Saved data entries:
-- Opening Marker --

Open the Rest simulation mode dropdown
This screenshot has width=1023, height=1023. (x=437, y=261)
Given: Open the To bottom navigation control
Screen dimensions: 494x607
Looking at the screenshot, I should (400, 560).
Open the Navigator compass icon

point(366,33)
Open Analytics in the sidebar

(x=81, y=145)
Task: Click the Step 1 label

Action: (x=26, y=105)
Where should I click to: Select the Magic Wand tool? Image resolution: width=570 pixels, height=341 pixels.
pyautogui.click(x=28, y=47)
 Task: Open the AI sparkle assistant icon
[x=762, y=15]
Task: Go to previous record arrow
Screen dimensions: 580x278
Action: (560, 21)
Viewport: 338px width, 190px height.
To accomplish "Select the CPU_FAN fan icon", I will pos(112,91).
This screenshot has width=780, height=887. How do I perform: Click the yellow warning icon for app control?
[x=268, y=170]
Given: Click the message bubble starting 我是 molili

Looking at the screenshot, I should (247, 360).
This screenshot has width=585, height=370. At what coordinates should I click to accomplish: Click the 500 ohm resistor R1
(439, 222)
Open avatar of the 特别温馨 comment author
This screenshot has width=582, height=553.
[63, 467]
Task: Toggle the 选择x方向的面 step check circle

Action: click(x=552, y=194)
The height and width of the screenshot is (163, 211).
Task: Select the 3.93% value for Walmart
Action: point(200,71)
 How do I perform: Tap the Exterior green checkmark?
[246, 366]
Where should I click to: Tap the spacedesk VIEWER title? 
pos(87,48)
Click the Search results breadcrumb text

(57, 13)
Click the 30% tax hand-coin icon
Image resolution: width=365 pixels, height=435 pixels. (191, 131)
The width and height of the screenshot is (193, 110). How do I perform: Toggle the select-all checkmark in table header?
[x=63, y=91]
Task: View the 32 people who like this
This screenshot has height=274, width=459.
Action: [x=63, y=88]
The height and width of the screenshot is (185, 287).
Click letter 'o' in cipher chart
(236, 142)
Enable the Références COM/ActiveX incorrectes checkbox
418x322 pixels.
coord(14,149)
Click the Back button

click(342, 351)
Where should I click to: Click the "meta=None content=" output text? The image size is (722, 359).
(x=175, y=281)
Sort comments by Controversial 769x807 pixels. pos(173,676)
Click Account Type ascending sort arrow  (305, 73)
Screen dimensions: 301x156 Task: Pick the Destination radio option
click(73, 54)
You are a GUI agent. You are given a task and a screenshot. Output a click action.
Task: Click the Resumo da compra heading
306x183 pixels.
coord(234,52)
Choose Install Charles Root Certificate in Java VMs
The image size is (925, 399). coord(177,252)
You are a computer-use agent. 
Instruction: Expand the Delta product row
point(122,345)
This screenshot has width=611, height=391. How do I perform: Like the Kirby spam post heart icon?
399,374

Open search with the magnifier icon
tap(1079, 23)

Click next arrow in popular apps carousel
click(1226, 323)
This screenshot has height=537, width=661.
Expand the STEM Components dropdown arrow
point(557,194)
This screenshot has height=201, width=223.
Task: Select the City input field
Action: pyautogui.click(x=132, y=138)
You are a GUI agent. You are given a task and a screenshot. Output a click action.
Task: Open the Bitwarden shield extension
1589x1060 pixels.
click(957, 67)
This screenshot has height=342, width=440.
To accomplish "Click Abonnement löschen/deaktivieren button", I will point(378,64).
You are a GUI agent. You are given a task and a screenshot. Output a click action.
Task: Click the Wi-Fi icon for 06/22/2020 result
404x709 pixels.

-- Closing Marker --

WHAT IS EXPECTED: The records above should be transcribed in full, with no differences.

WRITTEN RESPONSE:
Open the Rest simulation mode dropdown
This screenshot has width=1023, height=1023. (x=437, y=261)
Given: Open the To bottom navigation control
Screen dimensions: 494x607
Looking at the screenshot, I should (400, 560).
Open the Navigator compass icon

point(366,33)
Open Analytics in the sidebar

(x=81, y=145)
Task: Click the Step 1 label

Action: (x=26, y=105)
Where should I click to: Select the Magic Wand tool? Image resolution: width=570 pixels, height=341 pixels.
pyautogui.click(x=28, y=47)
 Task: Open the AI sparkle assistant icon
[x=762, y=15]
Task: Go to previous record arrow
Screen dimensions: 580x278
Action: (560, 21)
Viewport: 338px width, 190px height.
To accomplish "Select the CPU_FAN fan icon", I will pos(112,91).
This screenshot has width=780, height=887. How do I perform: Click the yellow warning icon for app control?
[x=268, y=170]
Given: Click the message bubble starting 我是 molili

Looking at the screenshot, I should (247, 360).
This screenshot has width=585, height=370. At what coordinates should I click to accomplish: Click the 500 ohm resistor R1
(439, 222)
Open avatar of the 特别温馨 comment author
This screenshot has width=582, height=553.
[63, 467]
Task: Toggle the 选择x方向的面 step check circle

Action: click(x=552, y=194)
The height and width of the screenshot is (163, 211).
Task: Select the 3.93% value for Walmart
Action: point(200,71)
 How do I perform: Tap the Exterior green checkmark?
[246, 366]
Where should I click to: Tap the spacedesk VIEWER title? 
pos(87,48)
Click the Search results breadcrumb text

(57, 13)
Click the 30% tax hand-coin icon
Image resolution: width=365 pixels, height=435 pixels. (191, 131)
The width and height of the screenshot is (193, 110). How do I perform: Toggle the select-all checkmark in table header?
[x=63, y=91]
Task: View the 32 people who like this
This screenshot has height=274, width=459.
Action: [x=63, y=88]
The height and width of the screenshot is (185, 287).
Click letter 'o' in cipher chart
(236, 142)
Enable the Références COM/ActiveX incorrectes checkbox
418x322 pixels.
coord(14,149)
Click the Back button

click(342, 351)
Where should I click to: Click the "meta=None content=" output text? The image size is (722, 359).
(x=175, y=281)
Sort comments by Controversial 769x807 pixels. pos(173,676)
Click Account Type ascending sort arrow  (305, 73)
Screen dimensions: 301x156 Task: Pick the Destination radio option
click(73, 54)
You are a GUI agent. You are given a task and a screenshot. Output a click action.
Task: Click the Resumo da compra heading
306x183 pixels.
coord(234,52)
Choose Install Charles Root Certificate in Java VMs
The image size is (925, 399). coord(177,252)
You are a computer-use agent. 
Instruction: Expand the Delta product row
point(122,345)
This screenshot has width=611, height=391. How do I perform: Like the Kirby spam post heart icon?
399,374

Open search with the magnifier icon
tap(1079, 23)

Click next arrow in popular apps carousel
click(1226, 323)
This screenshot has height=537, width=661.
Expand the STEM Components dropdown arrow
point(557,194)
This screenshot has height=201, width=223.
Task: Select the City input field
Action: pyautogui.click(x=132, y=138)
You are a GUI agent. You are given a task and a screenshot. Output a click action.
Task: Open the Bitwarden shield extension
1589x1060 pixels.
click(957, 67)
This screenshot has height=342, width=440.
To accomplish "Click Abonnement löschen/deaktivieren button", I will point(378,64).
You are a GUI agent. You are given a task and a screenshot. Output a click action.
Task: Click the Wi-Fi icon for 06/22/2020 result
404x709 pixels.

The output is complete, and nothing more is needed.